Angola et Mozambique

Il existe une véri­table traite des noirs, appe­lée loca­tion des tra­vailleurs, qui sont envoyés dans les mines de Rho­dé­sie et d’Afrique du Sud au prix de 1 200 cru­zei­ros par tête.

En 1957, il y avait en Ango­la « un hôpi­tal pour 200 000 habi­tants ; une infir­mière pour 60 000 habi­tants et un méde­cin pour 10 000 ».

« … Plus de 4 mil­lions de noirs vivent sous la domi­na­tion de 100 000 blancs… 97 % d’analphabètes ».

« Au Mozam­bique, la consom­ma­tion de lait annuel est d’un litre par per­sonne ; de viande : un kilo à peine ; mais de vin 5 litres, y com­pris les enfants.78 000 blancs dominent 5 mil­lions de nègres » (quant à la répres­sion : un jour­nal anglais de novembre mon­trait des pho­tos d’Angolais enter­rés vivants jusqu’au cou, ensuite un bull­do­zer passe et arrache les têtes…).

« La révolte du nègre de l’Angola n’est pas seule­ment un signe d’émancipation. C’est sur­tout le refus de la tyran­nie des colonialistes ».

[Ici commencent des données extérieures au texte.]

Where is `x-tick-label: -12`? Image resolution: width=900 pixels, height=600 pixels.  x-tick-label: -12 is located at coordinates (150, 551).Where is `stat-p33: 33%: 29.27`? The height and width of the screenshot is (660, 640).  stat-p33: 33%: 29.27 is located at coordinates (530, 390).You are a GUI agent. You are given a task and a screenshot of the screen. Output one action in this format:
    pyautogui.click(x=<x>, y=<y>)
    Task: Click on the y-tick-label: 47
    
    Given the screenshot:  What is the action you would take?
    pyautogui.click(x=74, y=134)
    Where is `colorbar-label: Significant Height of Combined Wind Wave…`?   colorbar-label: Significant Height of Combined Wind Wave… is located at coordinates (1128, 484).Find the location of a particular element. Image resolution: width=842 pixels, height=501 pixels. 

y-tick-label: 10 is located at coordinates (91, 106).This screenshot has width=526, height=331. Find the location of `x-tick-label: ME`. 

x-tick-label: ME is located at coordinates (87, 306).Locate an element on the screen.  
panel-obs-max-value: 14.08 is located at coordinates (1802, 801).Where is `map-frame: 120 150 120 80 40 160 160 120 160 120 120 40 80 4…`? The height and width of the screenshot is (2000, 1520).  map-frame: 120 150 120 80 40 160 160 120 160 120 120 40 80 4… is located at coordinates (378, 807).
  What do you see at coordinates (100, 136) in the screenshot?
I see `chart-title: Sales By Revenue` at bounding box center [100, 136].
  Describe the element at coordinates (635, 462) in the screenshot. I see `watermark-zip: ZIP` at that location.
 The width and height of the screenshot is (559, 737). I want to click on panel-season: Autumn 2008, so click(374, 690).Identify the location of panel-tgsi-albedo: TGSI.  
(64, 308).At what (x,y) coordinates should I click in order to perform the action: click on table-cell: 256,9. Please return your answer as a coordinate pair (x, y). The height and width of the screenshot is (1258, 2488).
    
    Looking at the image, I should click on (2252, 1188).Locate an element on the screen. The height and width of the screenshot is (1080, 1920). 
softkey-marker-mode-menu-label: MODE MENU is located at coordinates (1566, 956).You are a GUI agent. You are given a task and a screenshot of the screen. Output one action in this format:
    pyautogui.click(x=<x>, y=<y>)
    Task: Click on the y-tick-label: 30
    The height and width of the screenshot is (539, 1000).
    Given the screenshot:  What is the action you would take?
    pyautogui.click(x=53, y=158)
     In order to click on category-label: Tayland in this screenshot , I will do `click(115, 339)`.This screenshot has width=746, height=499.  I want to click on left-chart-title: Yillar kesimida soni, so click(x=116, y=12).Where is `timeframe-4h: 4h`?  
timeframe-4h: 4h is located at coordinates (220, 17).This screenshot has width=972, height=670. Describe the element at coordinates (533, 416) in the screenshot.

Cepen­dant les objec­tifs des Ango­lais semblent extrê­me­ment vagues, ce qui est presque nor­mal, soit qu’ils n’aient pas choi­si de sys­tème poli­tique, soit qu’ils ne veuillent pas s’aliéner l’un ou l’autre bloc. Actuel­le­ment, plu­sieurs mou­ve­ments existent, qui se rejettent mutuel­le­ment l’accusation de ne pas vou­loir s’unir et de faire ain­si le jeu de l’adversaire. Il y a le MPLA (Mou­ve­ment Popu­laire de Libé­ra­tion de l’Angola), l’UPA, le FUL (Front Uni de Libé­ra­tion de la Gui­née et du Cap-Vert) ; le CONCP. Déjà plu­sieurs lea­ders ont été exclus, et on ne sait pas grand-chose de l’action de tous ces mou­ve­ments sur le plan militaire.

L’image du Por­tu­gal qui découle de ce livre est loin de cor­res­pondre à celle que nous en peignent les tou­ristes (belles plages, vie bon mar­ché). Quand les tou­ristes visitent les tau­dis et non plus les cathé­drales, ils com­mencent à com­prendre pour­quoi et com­ment naissent les insurrections.